Ongeveer 95% van de stammen van S. epidermidis geïsoleerd uit goed gedefinieerde gezondheidszorggerelateerde infecties zijn resistent tegen penicillines vanwege de productie van bèta-lactamase. De meeste stammen zijn ook resistent tegen methicilline vanwege de mecA-gemedieerde productie van PBP2A. Furth Wat het beeld nog ingewikkelder maakt, is het feit dat fenotypische expressie van methicillineresistentie veel heterotypischer is dan waargenomen bij S. aureus.
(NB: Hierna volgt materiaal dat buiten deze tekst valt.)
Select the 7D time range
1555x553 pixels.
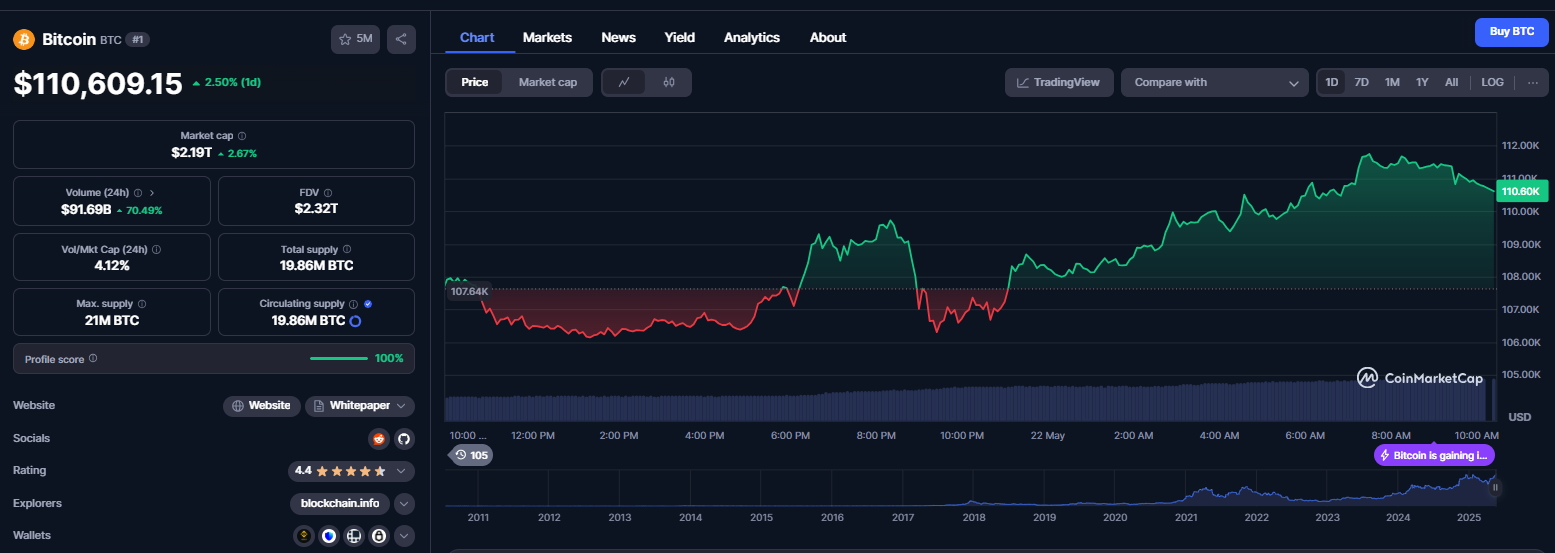click(x=1361, y=82)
Bovendien is resistentie tegen andere klassen antibiotica gebruikelijk, waaronder resistentie tegen fluorochinolonen, macroliden, lincosamiden en trimethroprim-sulfamethoxazol.
Om heterotypische oxacillineresistentie in CoNS te detecteren, is het MIC-breekpunt lager voor CoNS ( behalve S. lugdunensis) dan S. aureus (respectievelijk 0,5 ug / ml versus 4 ug / ml). Er zijn commerciële assays beschikbaar voor detectie van mecA of PBP2A. De in de handel verkrijgbare geautomatiseerde identificatie- en gevoeligheidstestsystemen (bijv. MicroScan, Vitek, etc.) presteren adequaat bij het bepalen van de gevoeligheid voor andere antibioticaklassen.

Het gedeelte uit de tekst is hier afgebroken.